>>
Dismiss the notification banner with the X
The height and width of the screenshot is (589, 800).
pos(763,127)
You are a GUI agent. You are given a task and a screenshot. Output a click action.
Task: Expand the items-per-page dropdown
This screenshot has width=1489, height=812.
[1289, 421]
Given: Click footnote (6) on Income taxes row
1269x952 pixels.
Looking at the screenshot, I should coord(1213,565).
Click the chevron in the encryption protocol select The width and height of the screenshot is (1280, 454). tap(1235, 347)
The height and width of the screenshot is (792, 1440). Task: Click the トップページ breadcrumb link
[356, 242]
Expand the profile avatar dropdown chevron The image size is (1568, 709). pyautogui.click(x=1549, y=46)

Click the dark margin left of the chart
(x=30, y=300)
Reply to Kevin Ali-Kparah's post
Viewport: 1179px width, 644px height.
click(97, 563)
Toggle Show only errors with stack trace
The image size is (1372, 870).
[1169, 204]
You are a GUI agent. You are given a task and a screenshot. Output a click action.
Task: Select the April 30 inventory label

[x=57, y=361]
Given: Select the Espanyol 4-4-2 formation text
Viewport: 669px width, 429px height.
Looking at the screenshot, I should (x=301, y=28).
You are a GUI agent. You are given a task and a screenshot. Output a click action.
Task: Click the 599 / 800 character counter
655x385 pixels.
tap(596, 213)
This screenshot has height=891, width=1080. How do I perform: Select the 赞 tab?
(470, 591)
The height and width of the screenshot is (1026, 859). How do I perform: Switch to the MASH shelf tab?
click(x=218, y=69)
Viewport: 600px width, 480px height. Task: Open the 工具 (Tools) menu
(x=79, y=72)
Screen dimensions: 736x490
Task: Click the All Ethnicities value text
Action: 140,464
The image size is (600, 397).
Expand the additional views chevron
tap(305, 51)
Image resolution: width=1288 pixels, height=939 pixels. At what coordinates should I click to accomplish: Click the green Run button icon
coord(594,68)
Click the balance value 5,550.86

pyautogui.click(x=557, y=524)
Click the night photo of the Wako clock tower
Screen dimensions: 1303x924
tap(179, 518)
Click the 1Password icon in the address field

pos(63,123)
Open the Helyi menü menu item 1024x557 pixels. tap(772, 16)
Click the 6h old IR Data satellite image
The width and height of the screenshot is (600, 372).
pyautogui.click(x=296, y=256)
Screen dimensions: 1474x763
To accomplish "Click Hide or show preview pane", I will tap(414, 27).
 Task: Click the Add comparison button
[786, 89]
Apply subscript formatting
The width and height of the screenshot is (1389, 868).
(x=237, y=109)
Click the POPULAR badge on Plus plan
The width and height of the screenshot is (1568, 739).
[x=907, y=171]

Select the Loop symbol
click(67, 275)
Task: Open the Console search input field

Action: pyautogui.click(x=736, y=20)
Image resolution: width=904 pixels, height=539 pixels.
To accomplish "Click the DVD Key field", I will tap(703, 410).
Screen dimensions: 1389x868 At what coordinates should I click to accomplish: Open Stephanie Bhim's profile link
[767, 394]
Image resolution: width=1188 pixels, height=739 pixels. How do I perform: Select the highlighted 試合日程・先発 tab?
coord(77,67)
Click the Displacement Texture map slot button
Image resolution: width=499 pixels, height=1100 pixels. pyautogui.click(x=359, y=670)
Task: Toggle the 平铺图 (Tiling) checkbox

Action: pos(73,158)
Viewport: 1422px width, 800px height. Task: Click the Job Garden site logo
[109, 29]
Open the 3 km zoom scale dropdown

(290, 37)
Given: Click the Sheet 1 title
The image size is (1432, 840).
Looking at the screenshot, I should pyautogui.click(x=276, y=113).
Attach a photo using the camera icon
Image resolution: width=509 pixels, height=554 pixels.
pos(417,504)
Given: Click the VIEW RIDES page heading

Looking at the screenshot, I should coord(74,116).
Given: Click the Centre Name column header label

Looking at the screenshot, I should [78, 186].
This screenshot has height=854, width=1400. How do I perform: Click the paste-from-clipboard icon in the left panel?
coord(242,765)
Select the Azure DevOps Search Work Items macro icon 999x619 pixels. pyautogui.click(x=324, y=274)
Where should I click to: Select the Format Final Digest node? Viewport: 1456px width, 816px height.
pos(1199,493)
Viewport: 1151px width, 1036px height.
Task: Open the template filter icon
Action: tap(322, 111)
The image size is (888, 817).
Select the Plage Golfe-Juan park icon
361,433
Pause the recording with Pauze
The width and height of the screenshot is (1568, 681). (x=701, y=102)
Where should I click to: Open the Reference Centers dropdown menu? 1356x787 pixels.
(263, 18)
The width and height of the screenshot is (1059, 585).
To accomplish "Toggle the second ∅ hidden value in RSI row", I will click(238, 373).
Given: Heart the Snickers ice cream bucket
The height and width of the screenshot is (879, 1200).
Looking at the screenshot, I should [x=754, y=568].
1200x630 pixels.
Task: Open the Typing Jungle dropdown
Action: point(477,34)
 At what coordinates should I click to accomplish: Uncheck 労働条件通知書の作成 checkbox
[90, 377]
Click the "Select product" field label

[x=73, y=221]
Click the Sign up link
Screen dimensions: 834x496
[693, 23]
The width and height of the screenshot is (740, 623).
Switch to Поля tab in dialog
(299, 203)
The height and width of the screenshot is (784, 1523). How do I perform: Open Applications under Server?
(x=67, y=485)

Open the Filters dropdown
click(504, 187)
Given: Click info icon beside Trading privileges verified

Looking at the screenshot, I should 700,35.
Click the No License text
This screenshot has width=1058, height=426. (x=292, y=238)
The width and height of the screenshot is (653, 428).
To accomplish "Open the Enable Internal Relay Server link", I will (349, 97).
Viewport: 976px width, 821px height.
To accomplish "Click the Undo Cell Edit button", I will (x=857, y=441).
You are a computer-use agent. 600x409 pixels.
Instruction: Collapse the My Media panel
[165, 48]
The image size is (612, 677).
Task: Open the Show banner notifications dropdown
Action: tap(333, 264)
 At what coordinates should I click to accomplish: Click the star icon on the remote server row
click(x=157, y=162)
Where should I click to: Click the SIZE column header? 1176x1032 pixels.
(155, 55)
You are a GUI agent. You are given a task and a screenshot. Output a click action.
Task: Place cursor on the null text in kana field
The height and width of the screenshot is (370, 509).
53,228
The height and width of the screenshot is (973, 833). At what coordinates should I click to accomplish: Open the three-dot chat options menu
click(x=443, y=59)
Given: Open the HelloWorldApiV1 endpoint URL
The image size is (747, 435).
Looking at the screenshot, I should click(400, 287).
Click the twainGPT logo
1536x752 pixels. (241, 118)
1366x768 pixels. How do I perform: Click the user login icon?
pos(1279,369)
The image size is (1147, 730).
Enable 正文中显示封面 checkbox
<<
- [PROMPT] Every record should be output precisely as it was given.

- [SOLUTION]
Dismiss the notification banner with the X
The height and width of the screenshot is (589, 800).
pos(763,127)
You are a GUI agent. You are given a task and a screenshot. Output a click action.
Task: Expand the items-per-page dropdown
This screenshot has width=1489, height=812.
[1289, 421]
Given: Click footnote (6) on Income taxes row
1269x952 pixels.
Looking at the screenshot, I should coord(1213,565).
Click the chevron in the encryption protocol select The width and height of the screenshot is (1280, 454). tap(1235, 347)
The height and width of the screenshot is (792, 1440). Task: Click the トップページ breadcrumb link
[356, 242]
Expand the profile avatar dropdown chevron The image size is (1568, 709). pyautogui.click(x=1549, y=46)

Click the dark margin left of the chart
(x=30, y=300)
Reply to Kevin Ali-Kparah's post
Viewport: 1179px width, 644px height.
click(97, 563)
Toggle Show only errors with stack trace
The image size is (1372, 870).
[1169, 204]
You are a GUI agent. You are given a task and a screenshot. Output a click action.
Task: Select the April 30 inventory label

[x=57, y=361]
Given: Select the Espanyol 4-4-2 formation text
Viewport: 669px width, 429px height.
Looking at the screenshot, I should (x=301, y=28).
You are a GUI agent. You are given a task and a screenshot. Output a click action.
Task: Click the 599 / 800 character counter
655x385 pixels.
tap(596, 213)
This screenshot has height=891, width=1080. How do I perform: Select the 赞 tab?
(470, 591)
The height and width of the screenshot is (1026, 859). How do I perform: Switch to the MASH shelf tab?
click(x=218, y=69)
Viewport: 600px width, 480px height. Task: Open the 工具 (Tools) menu
(x=79, y=72)
Screen dimensions: 736x490
Task: Click the All Ethnicities value text
Action: 140,464
The image size is (600, 397).
Expand the additional views chevron
tap(305, 51)
Image resolution: width=1288 pixels, height=939 pixels. At what coordinates should I click to accomplish: Click the green Run button icon
coord(594,68)
Click the balance value 5,550.86

pyautogui.click(x=557, y=524)
Click the night photo of the Wako clock tower
Screen dimensions: 1303x924
tap(179, 518)
Click the 1Password icon in the address field

pos(63,123)
Open the Helyi menü menu item 1024x557 pixels. tap(772, 16)
Click the 6h old IR Data satellite image
The width and height of the screenshot is (600, 372).
pyautogui.click(x=296, y=256)
Screen dimensions: 1474x763
To accomplish "Click Hide or show preview pane", I will tap(414, 27).
 Task: Click the Add comparison button
[786, 89]
Apply subscript formatting
The width and height of the screenshot is (1389, 868).
(x=237, y=109)
Click the POPULAR badge on Plus plan
The width and height of the screenshot is (1568, 739).
[x=907, y=171]

Select the Loop symbol
click(67, 275)
Task: Open the Console search input field

Action: pyautogui.click(x=736, y=20)
Image resolution: width=904 pixels, height=539 pixels.
To accomplish "Click the DVD Key field", I will tap(703, 410).
Screen dimensions: 1389x868 At what coordinates should I click to accomplish: Open Stephanie Bhim's profile link
[767, 394]
Image resolution: width=1188 pixels, height=739 pixels. How do I perform: Select the highlighted 試合日程・先発 tab?
coord(77,67)
Click the Displacement Texture map slot button
Image resolution: width=499 pixels, height=1100 pixels. pyautogui.click(x=359, y=670)
Task: Toggle the 平铺图 (Tiling) checkbox

Action: pos(73,158)
Viewport: 1422px width, 800px height. Task: Click the Job Garden site logo
[109, 29]
Open the 3 km zoom scale dropdown

(290, 37)
Given: Click the Sheet 1 title
The image size is (1432, 840).
Looking at the screenshot, I should pyautogui.click(x=276, y=113).
Attach a photo using the camera icon
Image resolution: width=509 pixels, height=554 pixels.
pos(417,504)
Given: Click the VIEW RIDES page heading

Looking at the screenshot, I should coord(74,116).
Given: Click the Centre Name column header label

Looking at the screenshot, I should [78, 186].
This screenshot has height=854, width=1400. How do I perform: Click the paste-from-clipboard icon in the left panel?
coord(242,765)
Select the Azure DevOps Search Work Items macro icon 999x619 pixels. pyautogui.click(x=324, y=274)
Where should I click to: Select the Format Final Digest node? Viewport: 1456px width, 816px height.
pos(1199,493)
Viewport: 1151px width, 1036px height.
Task: Open the template filter icon
Action: tap(322, 111)
The image size is (888, 817).
Select the Plage Golfe-Juan park icon
361,433
Pause the recording with Pauze
The width and height of the screenshot is (1568, 681). (x=701, y=102)
Where should I click to: Open the Reference Centers dropdown menu? 1356x787 pixels.
(263, 18)
The width and height of the screenshot is (1059, 585).
To accomplish "Toggle the second ∅ hidden value in RSI row", I will click(238, 373).
Given: Heart the Snickers ice cream bucket
The height and width of the screenshot is (879, 1200).
Looking at the screenshot, I should [x=754, y=568].
1200x630 pixels.
Task: Open the Typing Jungle dropdown
Action: point(477,34)
 At what coordinates should I click to accomplish: Uncheck 労働条件通知書の作成 checkbox
[90, 377]
Click the "Select product" field label

[x=73, y=221]
Click the Sign up link
Screen dimensions: 834x496
[693, 23]
The width and height of the screenshot is (740, 623).
Switch to Поля tab in dialog
(299, 203)
The height and width of the screenshot is (784, 1523). How do I perform: Open Applications under Server?
(x=67, y=485)

Open the Filters dropdown
click(504, 187)
Given: Click info icon beside Trading privileges verified

Looking at the screenshot, I should 700,35.
Click the No License text
This screenshot has width=1058, height=426. (x=292, y=238)
The width and height of the screenshot is (653, 428).
To accomplish "Open the Enable Internal Relay Server link", I will (349, 97).
Viewport: 976px width, 821px height.
To accomplish "Click the Undo Cell Edit button", I will (x=857, y=441).
You are a computer-use agent. 600x409 pixels.
Instruction: Collapse the My Media panel
[165, 48]
The image size is (612, 677).
Task: Open the Show banner notifications dropdown
Action: tap(333, 264)
 At what coordinates should I click to accomplish: Click the star icon on the remote server row
click(x=157, y=162)
Where should I click to: Click the SIZE column header? 1176x1032 pixels.
(155, 55)
You are a GUI agent. You are given a task and a screenshot. Output a click action.
Task: Place cursor on the null text in kana field
The height and width of the screenshot is (370, 509).
53,228
The height and width of the screenshot is (973, 833). At what coordinates should I click to accomplish: Open the three-dot chat options menu
click(x=443, y=59)
Given: Open the HelloWorldApiV1 endpoint URL
The image size is (747, 435).
Looking at the screenshot, I should click(400, 287).
Click the twainGPT logo
1536x752 pixels. (241, 118)
1366x768 pixels. How do I perform: Click the user login icon?
pos(1279,369)
The image size is (1147, 730).
Enable 正文中显示封面 checkbox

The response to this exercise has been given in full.